As Caesar once said, the dice were rolling.
Pierce, beside him through it all, simply stood there, his eyes wide and his face sharp with curiosity and incredulity, his body twitching now and then from the infection of the excitement which rippled over the room. That excitement had been there, though Bryce had not permitted himself to indulge in it in any visible way. He had showed Pierce a new facet to his operations, one which Pierce could not anticipate immediately, one in which only he, Bryce, could make the snap decisions and evaluate the immediate responses demanded of him.
That was with the first call.
* * *
With the second one Pierce began to contribute, rising to the occasion as he had so often and quickly done in the past.
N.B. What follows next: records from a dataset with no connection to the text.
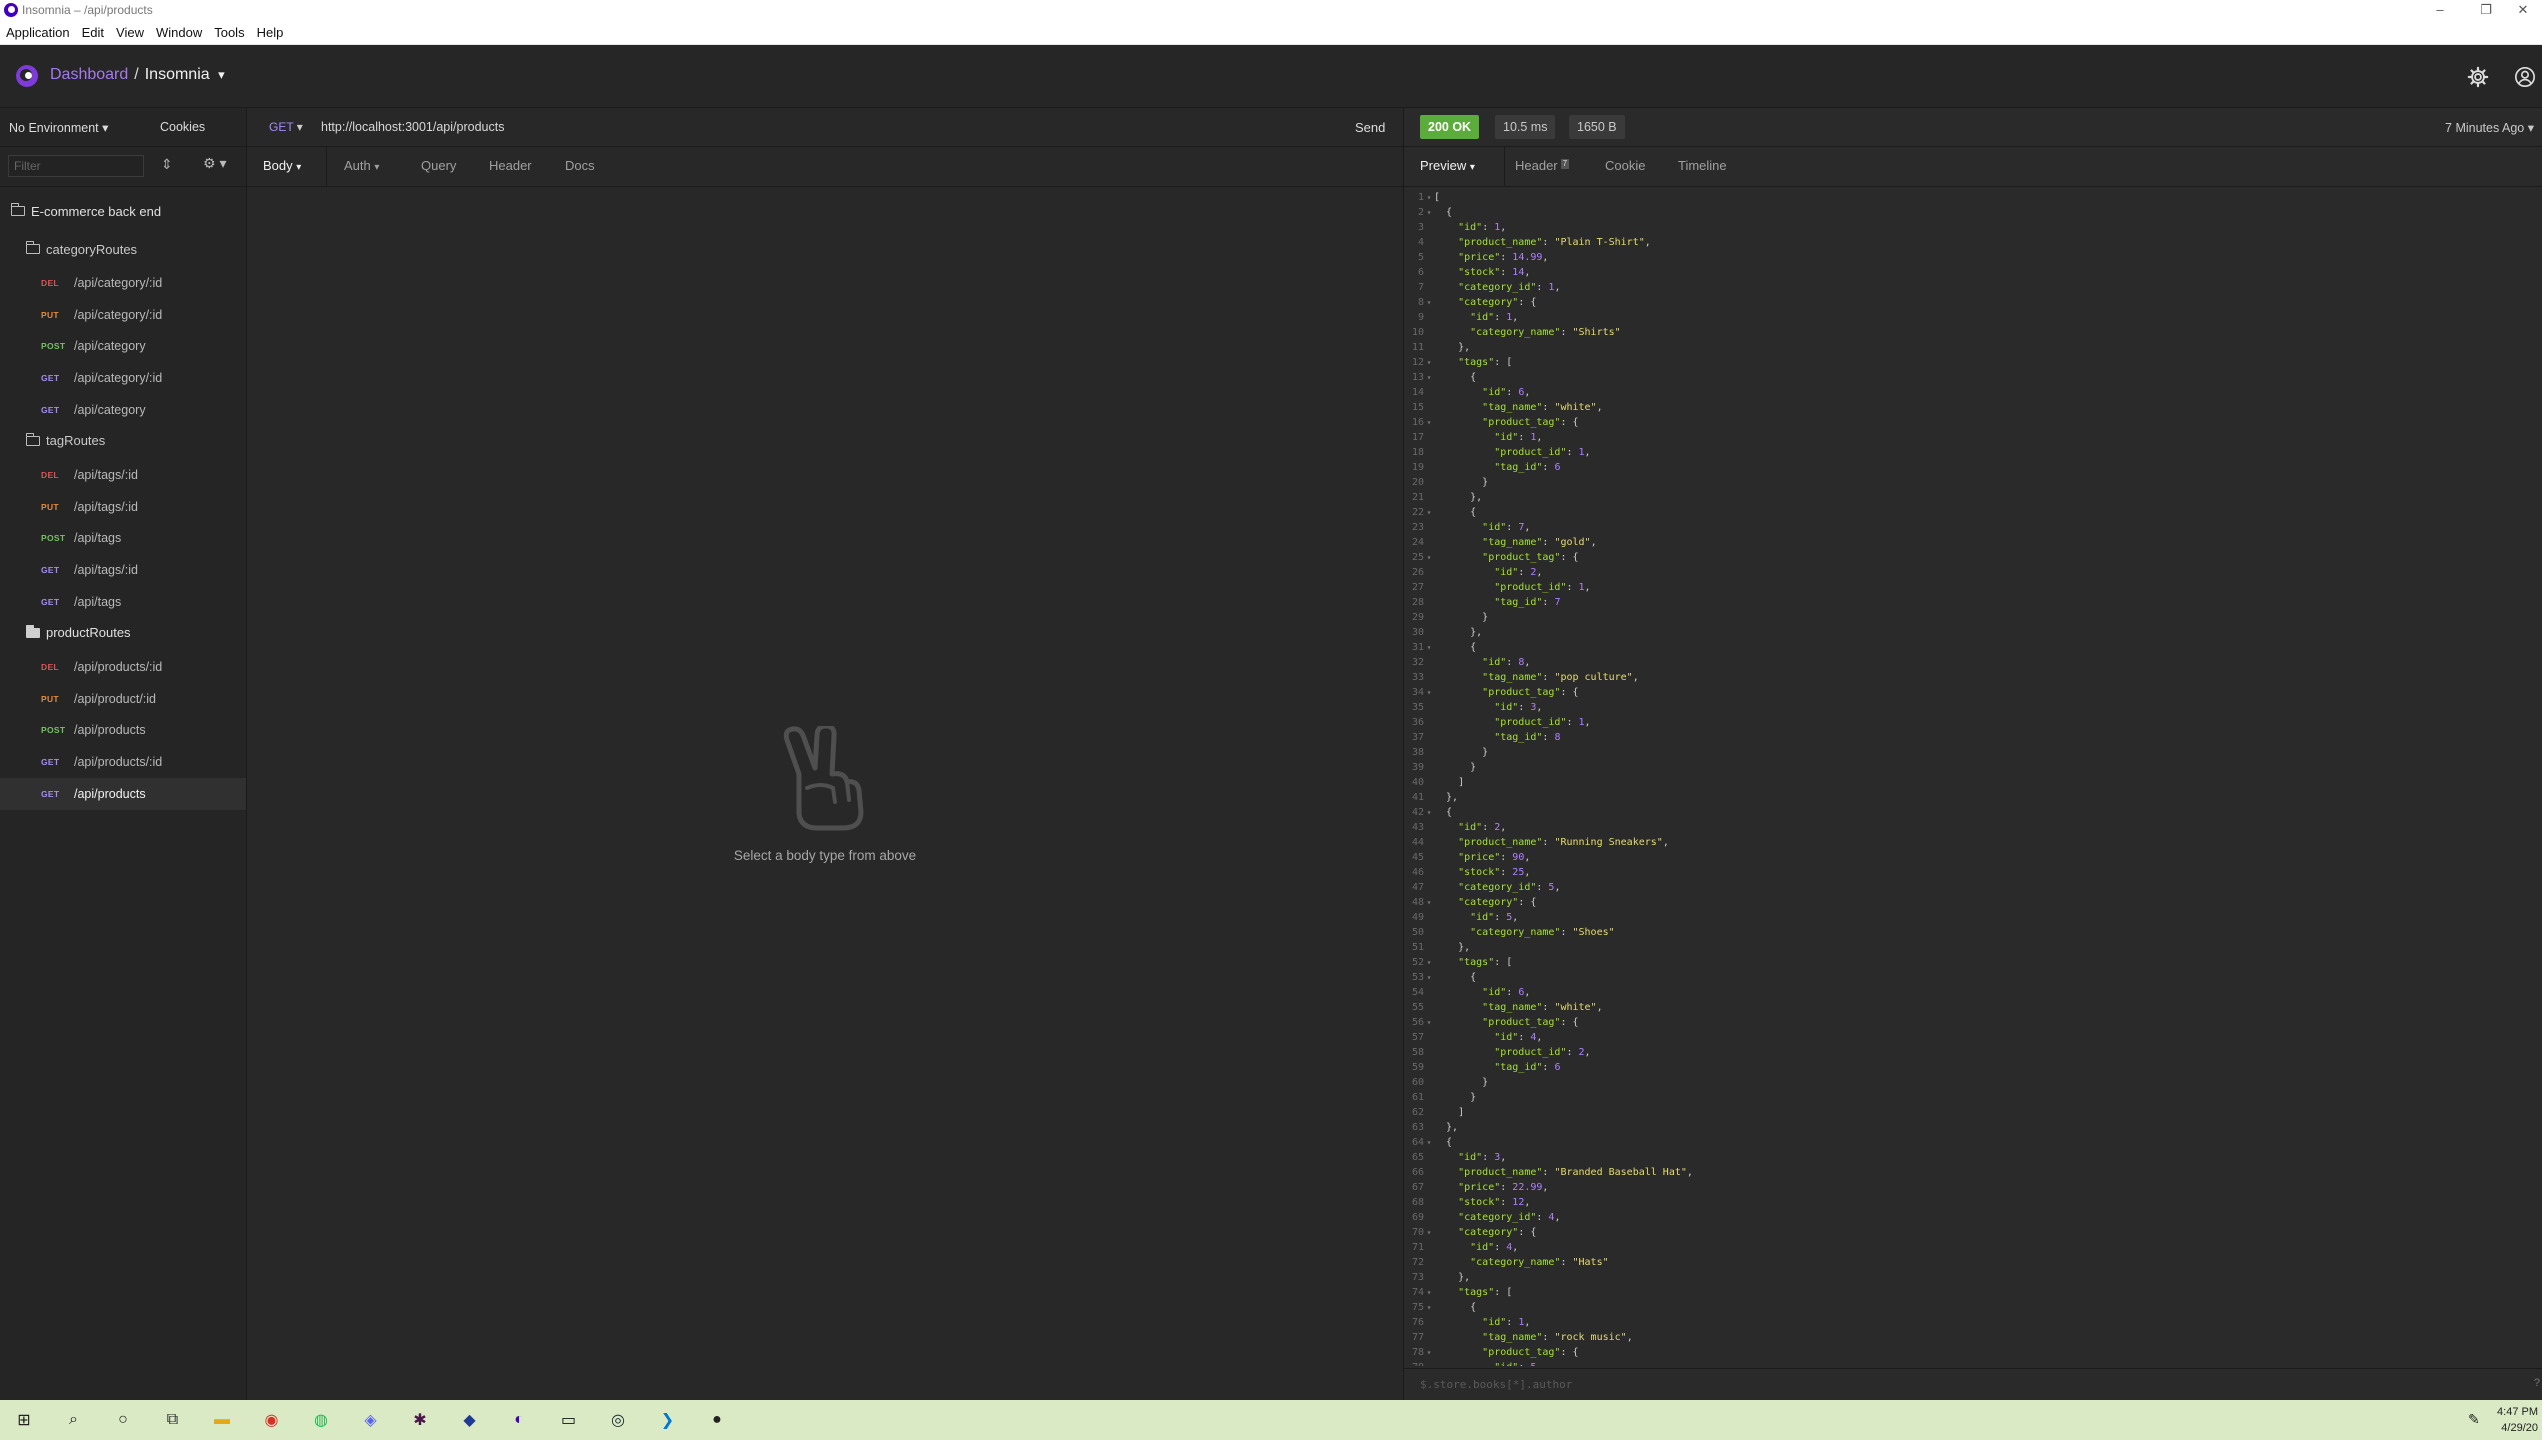 The width and height of the screenshot is (2542, 1440). What do you see at coordinates (1973, 978) in the screenshot?
I see `json-line: 53 ▾ {` at bounding box center [1973, 978].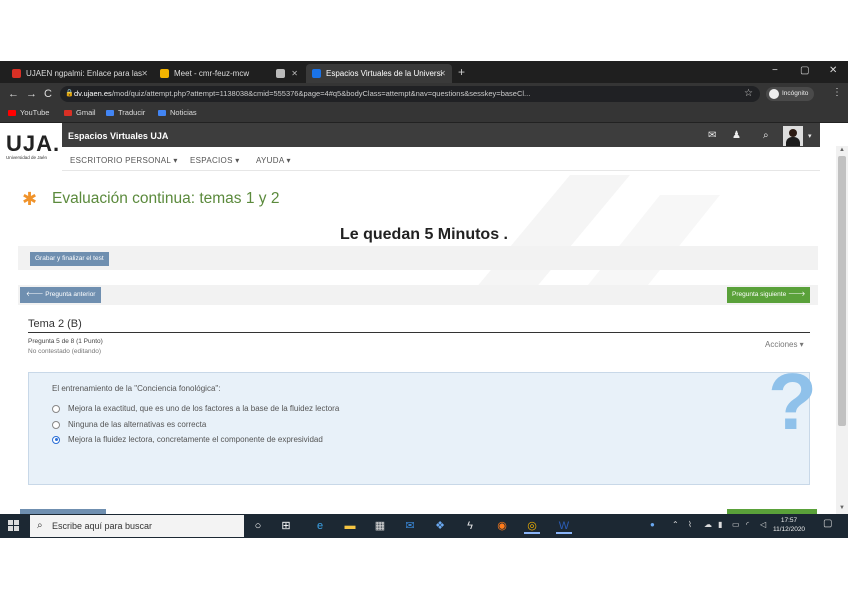 This screenshot has width=848, height=599. What do you see at coordinates (14, 526) in the screenshot?
I see `windows-start-icon` at bounding box center [14, 526]. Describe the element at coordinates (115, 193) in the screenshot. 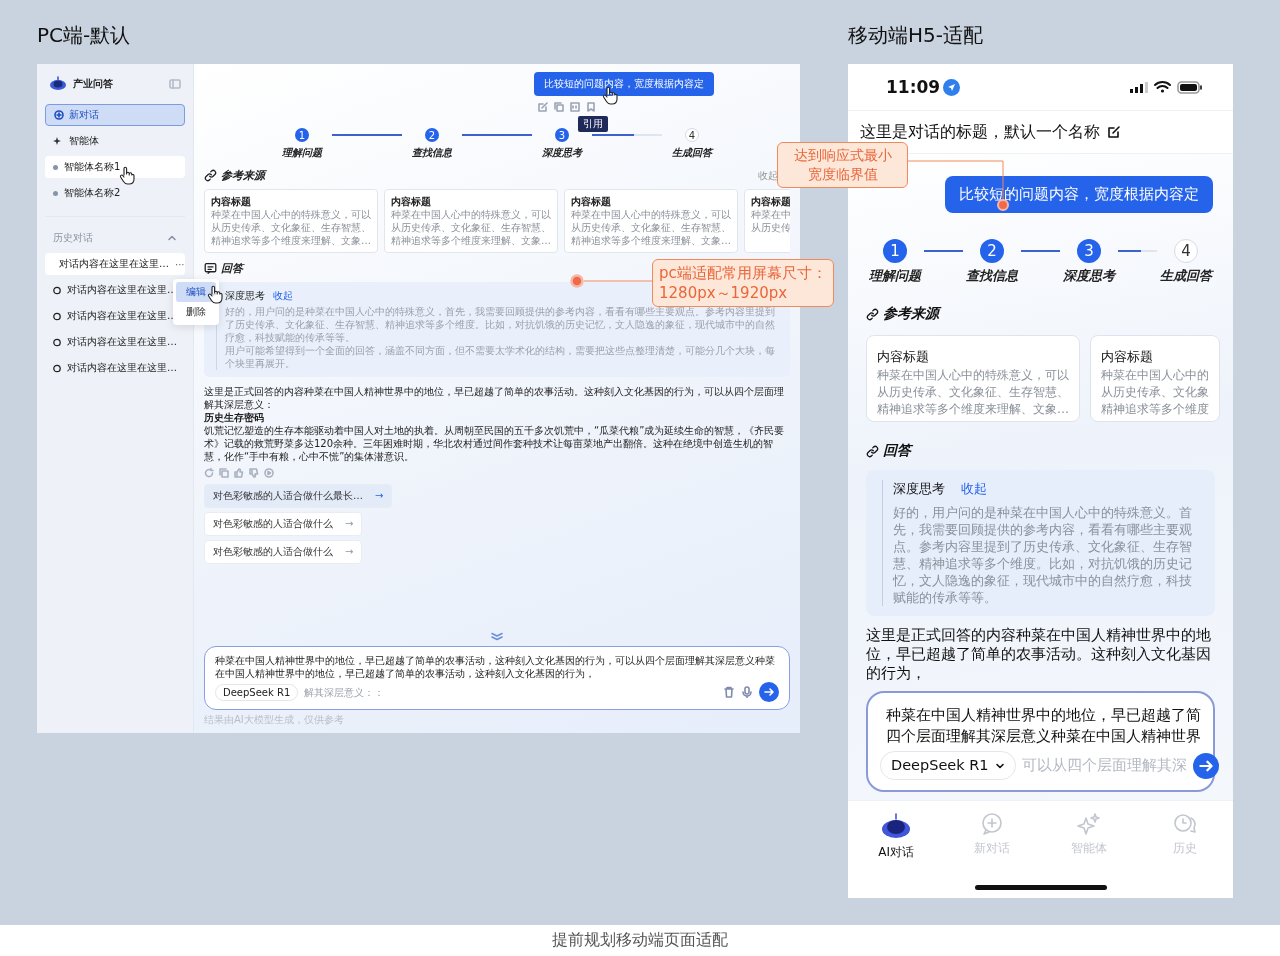

I see `agent-item: 智能体名称2` at that location.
He began pacing up and down between calls, smoking furiously and laughing under his breath.
“Tell ’em the police are breaking down the door,” he suggested during the third call. “Say you’re hypnoed to hold out against questioning five days at the most, two hours more likely.”
His suggestions were a howl. Bryce repeated them into the phone with counterfeit desperation and was rewarded by the sounds of panic at the other end. He and Pierce chortled over the frantic queries and exclamations from the victim. The whole thing, succinct and pointed and with the dramatic power of simplicity, was one super practical joke which would set the entire solar system scurrying around for the next few weeks.